In a nutshell, extant work provides arguments supporting possible effects in both directions. Concessions can satisfy or divide activists to an extent that there is less collective action. We argue, however, that there are two primary reasons to doubt that government concessions to protesters will lead to demobilization. In an authoritarian regime that represses independent civil society organizations, dynamic and heterogeneous demands draw out the negotiation process. Because autocratic incumbents are unwilling to follow through on promises made to activists, and protesters, in turn, further strategize the effectiveness of protesting to pursue political goals, we hypothesize that concessions lead to an uptick in future protests. In the next section, we describe our approach to analyze the relationship between concessions and protest frequency empirically.
Data and Descriptives
Our analysis 5 builds on the Nonviolent and Violent Campaigns and Outcomes (NAVCO) 3 data (Chenoweth et al., 2018), to the best of our knowledge, the only available data set that provides information about concessions across space and time at protest event level. 6 It contains information on government concessions for protest events from selected mobilization campaigns from 1990 to 2012 in 26 countries (see Table A2 in Appendix A).

* _Data provided_

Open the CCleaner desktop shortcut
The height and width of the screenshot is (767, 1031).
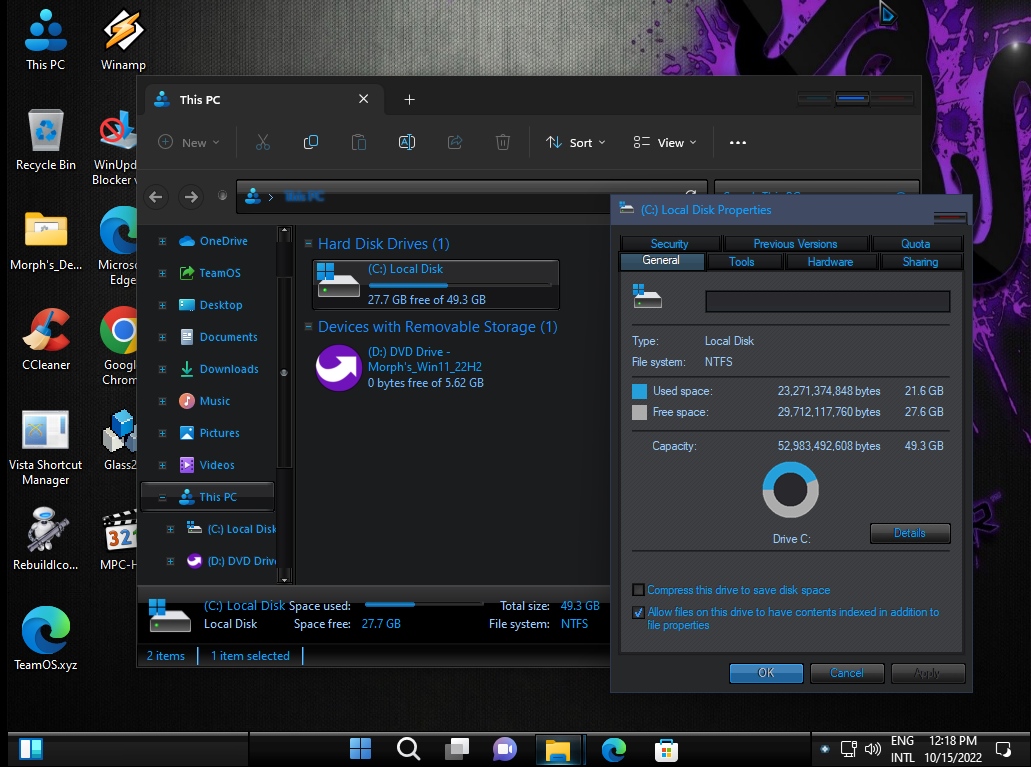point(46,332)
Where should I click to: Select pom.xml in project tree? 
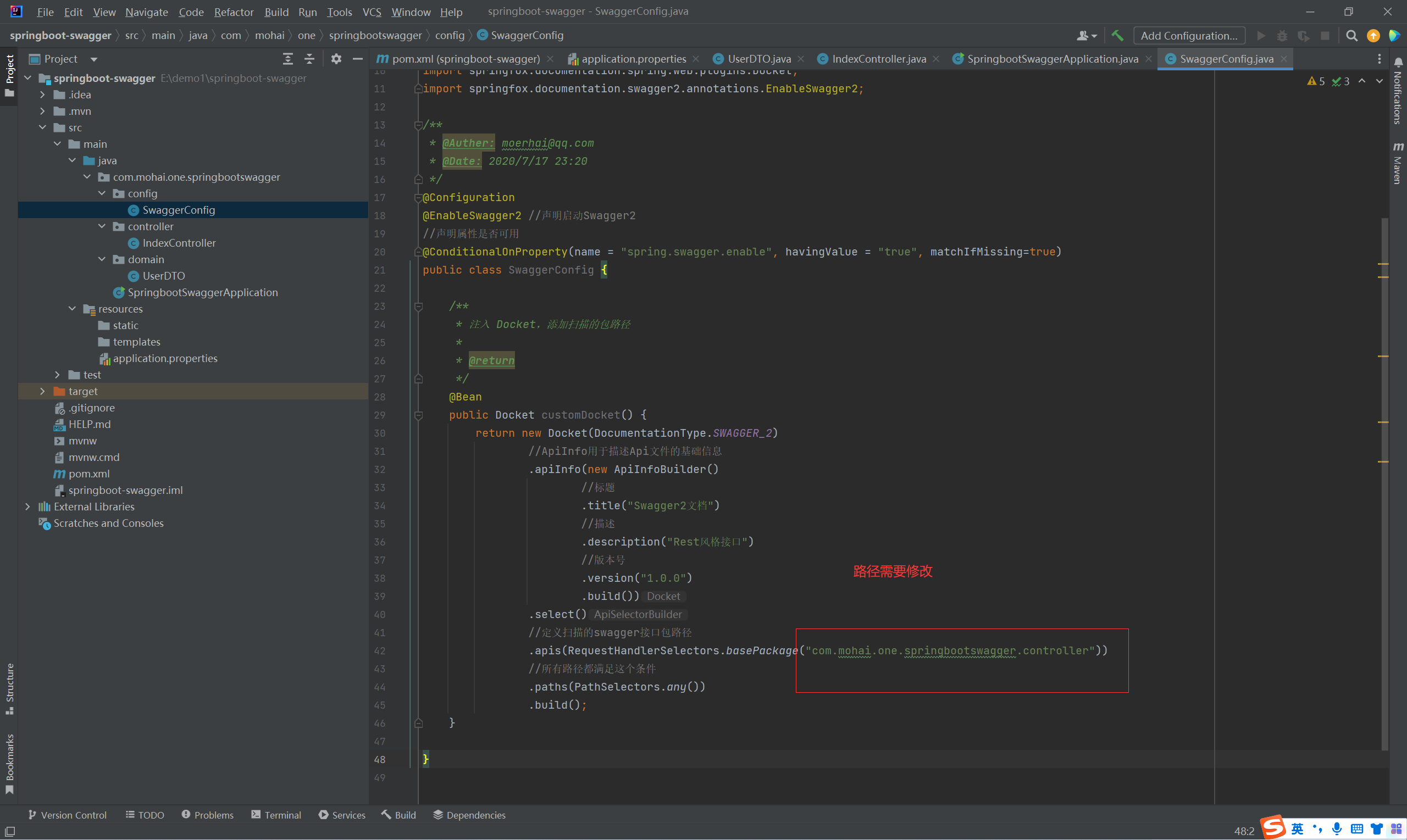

* _Task 1_
Return the part of the passage on government concessions and protest that begins at the words "Data and Descriptives" and stops after the words "in Appendix A).", copied exactly.
* _Task 2_
According to the passage on government concessions and protest, what span of years and how many countries does the NAVCO 3 data cover?

* _Full response 1_
Data and Descriptives
Our analysis 5 builds on the Nonviolent and Violent Campaigns and Outcomes (NAVCO) 3 data (Chenoweth et al., 2018), to the best of our knowledge, the only available data set that provides information about concessions across space and time at protest event level. 6 It contains information on government concessions for protest events from selected mobilization campaigns from 1990 to 2012 in 26 countries (see Table A2 in Appendix A).

* _Full response 2_
From 1990 to 2012, in 26 countries.